Below are the records; pull every line that includes "will".

--- --- ---

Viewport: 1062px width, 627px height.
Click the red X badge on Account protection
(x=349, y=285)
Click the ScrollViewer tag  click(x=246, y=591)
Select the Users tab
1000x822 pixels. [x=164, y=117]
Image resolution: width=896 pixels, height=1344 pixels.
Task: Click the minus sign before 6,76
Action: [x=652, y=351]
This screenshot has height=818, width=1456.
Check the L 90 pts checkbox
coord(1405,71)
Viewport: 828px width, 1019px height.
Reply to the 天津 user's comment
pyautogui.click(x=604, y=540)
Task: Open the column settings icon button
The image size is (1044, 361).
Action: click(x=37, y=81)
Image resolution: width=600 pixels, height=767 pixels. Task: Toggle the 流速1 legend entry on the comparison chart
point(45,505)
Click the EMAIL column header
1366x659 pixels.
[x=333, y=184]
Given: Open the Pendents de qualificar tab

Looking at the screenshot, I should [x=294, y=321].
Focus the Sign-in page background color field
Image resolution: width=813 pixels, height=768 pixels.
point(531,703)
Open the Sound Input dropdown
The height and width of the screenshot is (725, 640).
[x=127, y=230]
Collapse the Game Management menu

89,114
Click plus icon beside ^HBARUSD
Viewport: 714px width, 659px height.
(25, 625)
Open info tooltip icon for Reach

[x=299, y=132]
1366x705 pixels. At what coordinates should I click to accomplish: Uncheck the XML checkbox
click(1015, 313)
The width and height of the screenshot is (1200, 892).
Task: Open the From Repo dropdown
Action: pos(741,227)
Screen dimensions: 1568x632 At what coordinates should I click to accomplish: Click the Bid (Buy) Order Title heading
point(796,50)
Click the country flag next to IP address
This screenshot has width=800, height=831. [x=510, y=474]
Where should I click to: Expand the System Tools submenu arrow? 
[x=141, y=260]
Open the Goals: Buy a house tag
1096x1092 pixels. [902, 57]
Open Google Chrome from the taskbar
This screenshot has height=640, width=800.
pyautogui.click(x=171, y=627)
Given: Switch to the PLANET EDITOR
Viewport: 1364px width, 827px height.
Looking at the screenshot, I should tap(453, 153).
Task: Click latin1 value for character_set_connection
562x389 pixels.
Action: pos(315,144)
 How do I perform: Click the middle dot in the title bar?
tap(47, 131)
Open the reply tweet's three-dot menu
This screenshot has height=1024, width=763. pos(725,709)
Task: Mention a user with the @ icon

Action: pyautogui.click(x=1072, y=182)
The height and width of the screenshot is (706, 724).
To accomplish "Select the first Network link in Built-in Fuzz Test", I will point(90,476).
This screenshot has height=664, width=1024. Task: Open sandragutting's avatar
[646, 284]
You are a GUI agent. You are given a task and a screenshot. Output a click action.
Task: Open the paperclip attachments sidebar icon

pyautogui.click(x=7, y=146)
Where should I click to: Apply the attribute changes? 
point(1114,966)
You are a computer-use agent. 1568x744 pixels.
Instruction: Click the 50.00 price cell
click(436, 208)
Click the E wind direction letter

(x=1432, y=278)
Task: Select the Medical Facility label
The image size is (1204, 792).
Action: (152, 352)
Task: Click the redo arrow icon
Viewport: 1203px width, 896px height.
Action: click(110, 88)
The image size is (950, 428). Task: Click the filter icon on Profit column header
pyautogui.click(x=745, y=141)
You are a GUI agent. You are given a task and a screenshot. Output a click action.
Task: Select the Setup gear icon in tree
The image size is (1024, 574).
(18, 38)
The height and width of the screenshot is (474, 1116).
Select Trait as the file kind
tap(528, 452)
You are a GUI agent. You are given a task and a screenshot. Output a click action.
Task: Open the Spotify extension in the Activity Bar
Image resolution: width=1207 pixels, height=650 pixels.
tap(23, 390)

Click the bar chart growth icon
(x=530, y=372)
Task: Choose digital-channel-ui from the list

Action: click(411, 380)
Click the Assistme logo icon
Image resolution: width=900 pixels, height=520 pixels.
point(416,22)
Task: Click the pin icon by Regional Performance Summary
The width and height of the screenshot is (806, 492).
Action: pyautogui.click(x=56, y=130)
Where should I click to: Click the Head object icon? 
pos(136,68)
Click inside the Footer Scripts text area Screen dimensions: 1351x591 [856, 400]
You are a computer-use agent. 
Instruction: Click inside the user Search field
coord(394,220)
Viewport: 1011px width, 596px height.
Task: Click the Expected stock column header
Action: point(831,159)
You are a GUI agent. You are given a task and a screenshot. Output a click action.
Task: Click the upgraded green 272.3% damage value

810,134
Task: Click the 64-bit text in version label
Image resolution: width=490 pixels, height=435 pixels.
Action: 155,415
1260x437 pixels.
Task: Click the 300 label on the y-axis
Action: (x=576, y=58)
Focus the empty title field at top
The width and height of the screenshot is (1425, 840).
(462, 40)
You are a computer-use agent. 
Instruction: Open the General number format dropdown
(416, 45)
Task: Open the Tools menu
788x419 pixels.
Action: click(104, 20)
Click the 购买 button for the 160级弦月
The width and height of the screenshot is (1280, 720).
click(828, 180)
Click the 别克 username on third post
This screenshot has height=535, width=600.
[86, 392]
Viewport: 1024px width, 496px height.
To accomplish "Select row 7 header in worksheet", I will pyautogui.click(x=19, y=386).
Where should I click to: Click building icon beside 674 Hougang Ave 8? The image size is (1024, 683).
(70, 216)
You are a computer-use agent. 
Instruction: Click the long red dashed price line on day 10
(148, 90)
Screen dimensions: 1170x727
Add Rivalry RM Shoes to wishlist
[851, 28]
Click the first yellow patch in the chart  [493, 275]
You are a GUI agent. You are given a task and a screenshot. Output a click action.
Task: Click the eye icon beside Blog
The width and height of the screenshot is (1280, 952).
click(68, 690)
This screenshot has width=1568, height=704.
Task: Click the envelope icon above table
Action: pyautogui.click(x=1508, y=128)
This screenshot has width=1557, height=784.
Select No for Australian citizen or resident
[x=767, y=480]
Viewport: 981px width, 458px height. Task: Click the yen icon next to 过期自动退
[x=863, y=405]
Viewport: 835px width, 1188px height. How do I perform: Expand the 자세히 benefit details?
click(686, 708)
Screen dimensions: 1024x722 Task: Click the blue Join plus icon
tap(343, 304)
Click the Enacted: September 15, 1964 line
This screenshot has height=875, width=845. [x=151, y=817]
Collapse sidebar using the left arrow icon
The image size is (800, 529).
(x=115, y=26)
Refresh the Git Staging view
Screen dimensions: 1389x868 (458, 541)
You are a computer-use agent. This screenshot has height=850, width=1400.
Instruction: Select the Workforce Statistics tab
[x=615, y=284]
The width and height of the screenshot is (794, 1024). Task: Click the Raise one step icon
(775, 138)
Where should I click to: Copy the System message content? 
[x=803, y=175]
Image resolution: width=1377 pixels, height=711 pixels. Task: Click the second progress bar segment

--- --- ---

== Response area ==
To accomplish "Select the first Network link in Built-in Fuzz Test", I will point(90,476).
To accomplish "Select row 7 header in worksheet", I will pyautogui.click(x=19, y=386).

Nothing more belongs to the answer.